More than 16 million children in 10 states and the District of Columbia have legal access to electronic cigarettes, according to a federal study released on Thursday.

The underage use of e-cigarettes, which are metal tubes that heat liquid into an inhalable vapor, concerns health officials because they contain nicotine, which can be addictive and harm adolescent brain development.

Critics also cite a lack of data on the health effects of their long-term use, while proponents call them a healthier alternative to traditional cigarettes.

“We’ve made a lot of progress addressing youth access to these products,” said Brian King, a senior scientific adviser with the U.S. Centers for Disease Control and Prevention’s Office on Smoking and Health.

Since 2010, a total of 40 states have banned e-cigarette sales to those under 18. Four of those states also ban sales of the product to 18-year-olds.

Even so, e-cigarette use among high school students tripled from 2011 to 2013, with 4.5 percent of students using the products last year, according to a CDC survey released in November.

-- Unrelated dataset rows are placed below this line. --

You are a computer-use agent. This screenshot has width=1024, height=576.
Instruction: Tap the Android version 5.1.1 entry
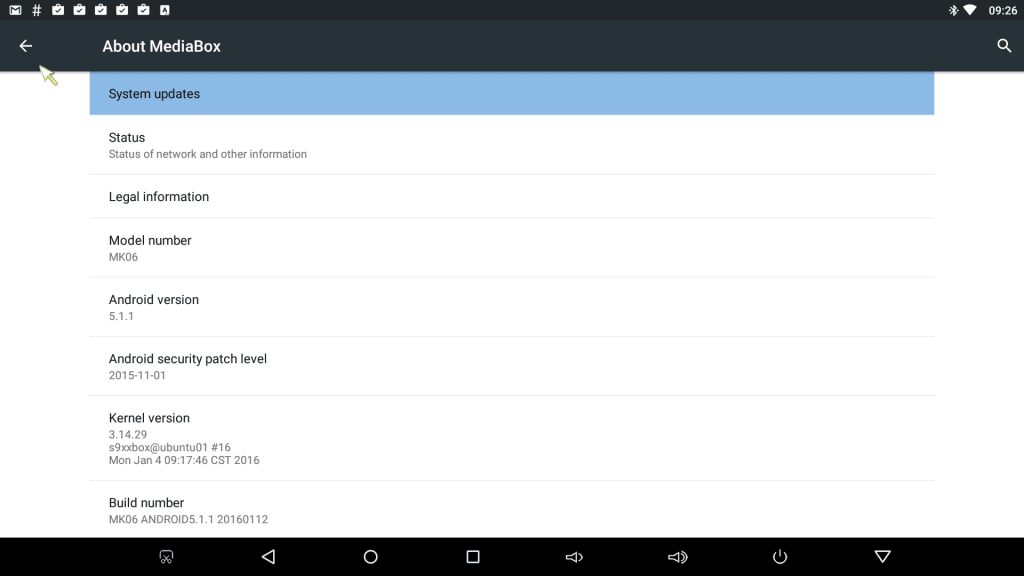(511, 307)
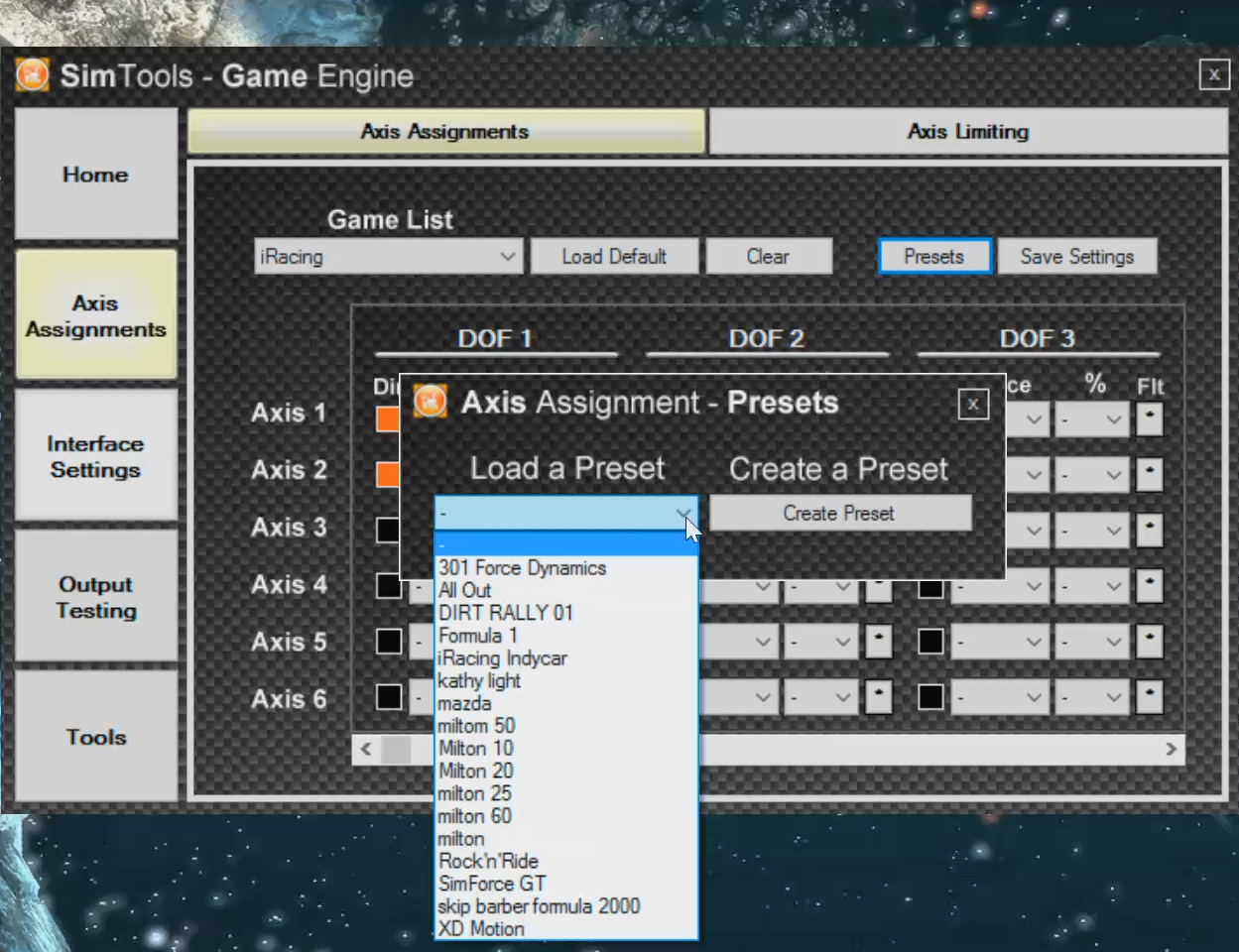The width and height of the screenshot is (1239, 952).
Task: Toggle Axis 5 direction box in DOF 1
Action: click(389, 642)
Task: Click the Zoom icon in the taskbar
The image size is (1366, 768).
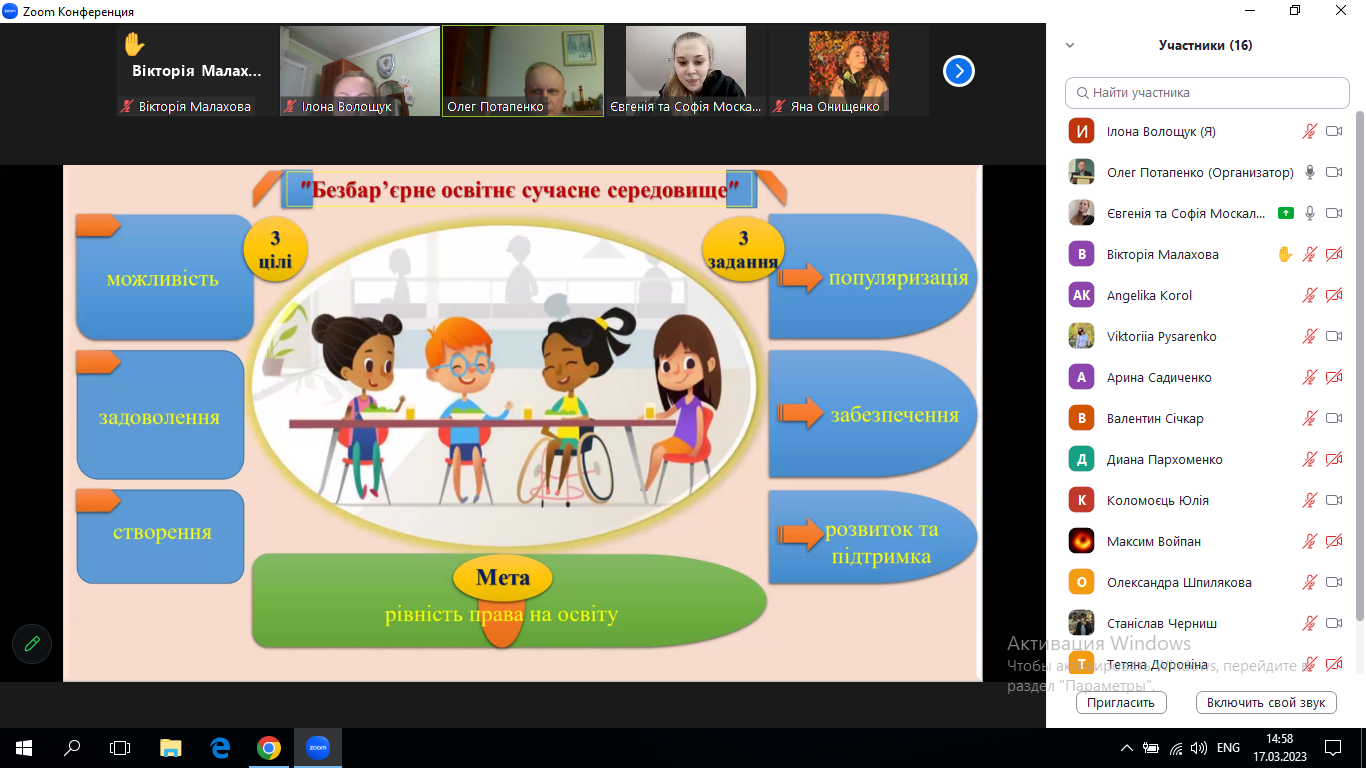Action: click(x=317, y=748)
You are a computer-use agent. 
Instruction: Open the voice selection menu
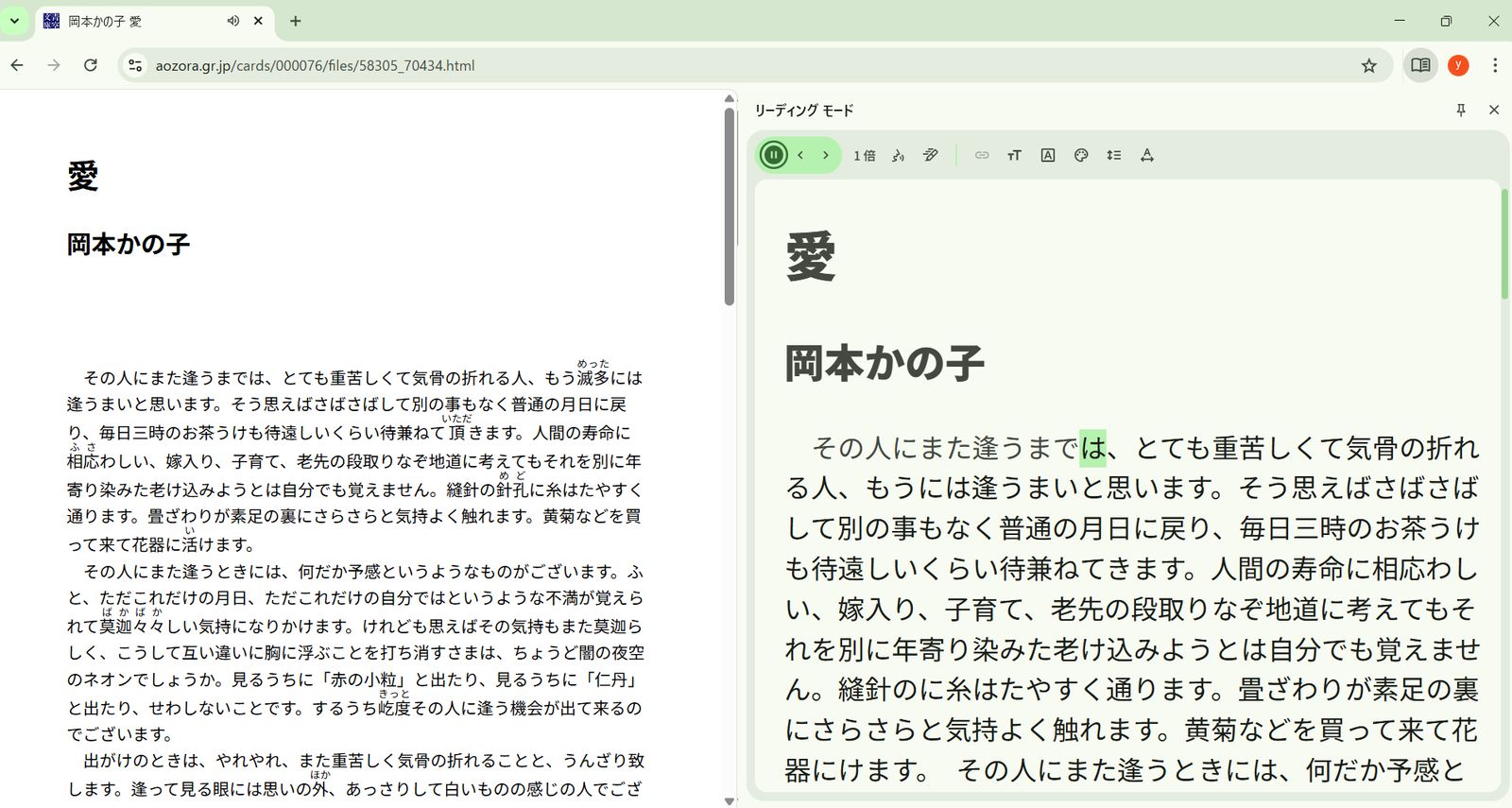[898, 155]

The CDC cites increased advertising of e-cigarettes as a possible cause of their mushrooming popularity among young people. E-cigarette ads can be seen on TV, a practice banned for traditional cigarettes since the 1970s, King said.

The devices are unregulated by the federal government, although the U.S. Food and Drug Administration in April proposed rules that would ban the sale of e-cigarettes to anyone under 18.

The states allowing sales of e-cigarettes to people under 18 include Texas, Michigan and Nevada, the CDC said.